Et à cela lui répondre : La machine.

 

La machine, dans le vocabulaire de Pascal, représente la partie « mécanique » de l’homme, c’est-à-dire l’ensemble des habitudes physiques, mais aussi intellectuelles et morales qu’il contracte. Ces mécanismes répondent principalement à la partie corporelle de la nature humaine, c’est-à-dire à ce qu’elle a de commun avec l’animal (on parle à l’époque de l’animal-machine, à la suite de Descartes, pour dire que la bête n’a pas d’âme, mais est constituée de la même manière qu’une mécanique. Pascal recommande donc, pour disposer l’interlocuteur à recevoir la grâce divine, à acquérir des habitudes qui facilitent cette action surnaturelle en lui. Cette notion de machine est expliquée plus à fond dans les commentaires associés au fragment Preuves par discours I (Laf. 418, Sel. 680), souvent appelé “discours de la machine”.

Le fragment Laf. 808, Sel. 655 répond à l’objection de l’ami en indiquant un troisième moyen de croire : “la machine” : Il y a trois moyens de croire : la raison, la coutume, l’inspiration. La religion chrétienne, qui seule a la raison, n’admet point pour ses vrais enfants ceux qui croient sans inspiration. Ce n’est pas qu’elle exclue la raison et la coutume, au contraire ; mais il faut ouvrir son esprit aux preuves, s’y confirmer par la coutume, mais s’offrir par les humiliations aux inspirations, qui seules peuvent faire le vrai et salutaire effet, ne evacuetur crux Christi (I, Corinthiens, 1, 17).

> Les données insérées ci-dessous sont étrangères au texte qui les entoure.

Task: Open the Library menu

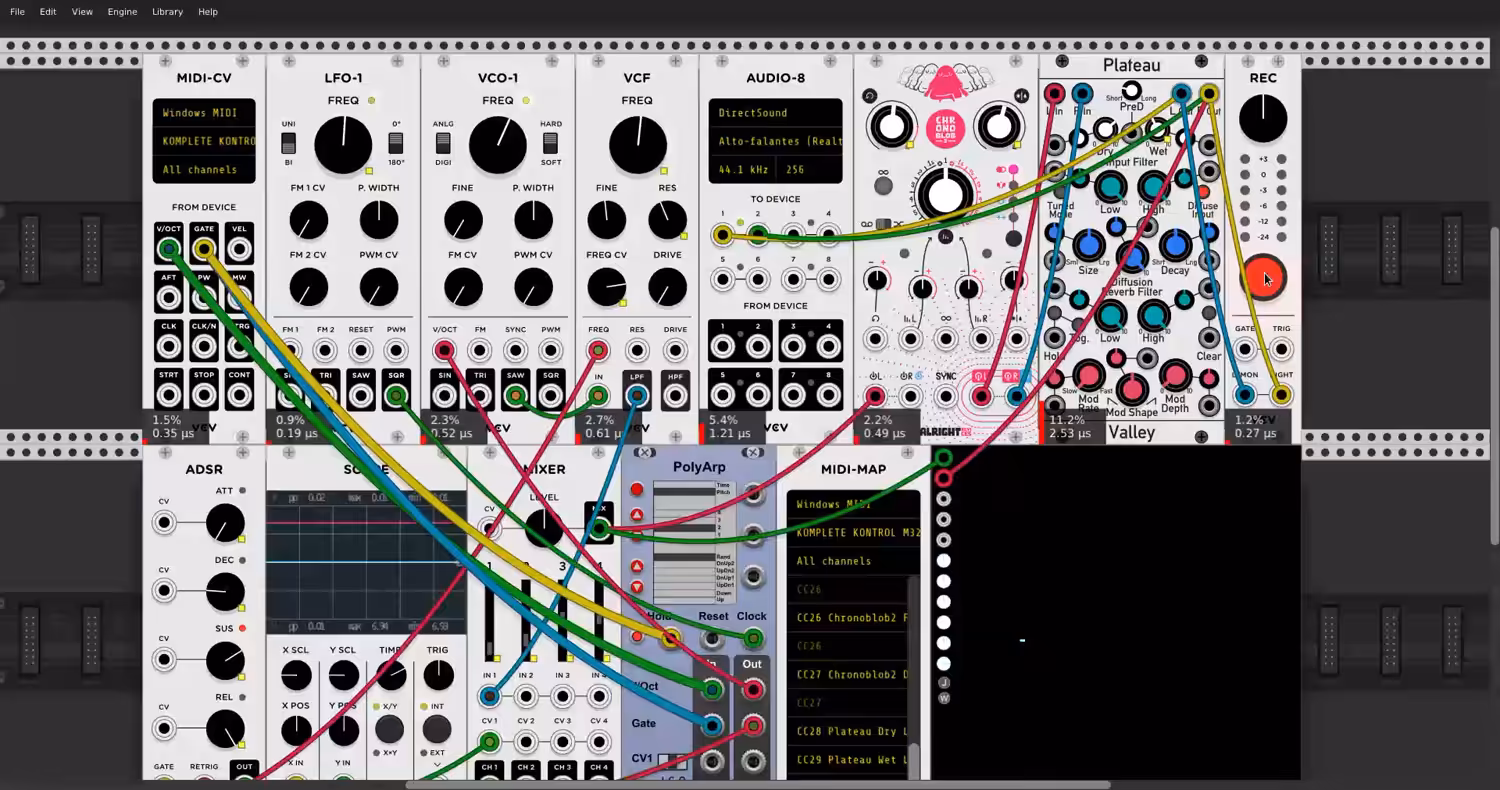Action: click(x=167, y=12)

Voir dans Francis Raymond, Les Pensées de Pascal en France de 1842 à 1942, Essai d’étude historique et critique, Paris, Nizet, 1959, p. 477-479, une série de citations d’auteurs résumant leur interprétation du terme machine.

 

Pour conclure, à l’objection : « Croire sans inspiration ne sert de rien ». Pascal répond : 1. Vous avez raison : selon cette religion même, seules les inspirations « peuvent faire le vrai et salutaire effet » ; 2. Mais vous avez tort : selon cette religion même, « il faut ouvrir son esprit aux preuves » (voir “lettre qui marque l’utilité des preuves”, résumée dans Ordre 5  - Laf. 7, Sel. 41) et « s’y confirmer par la coutume ».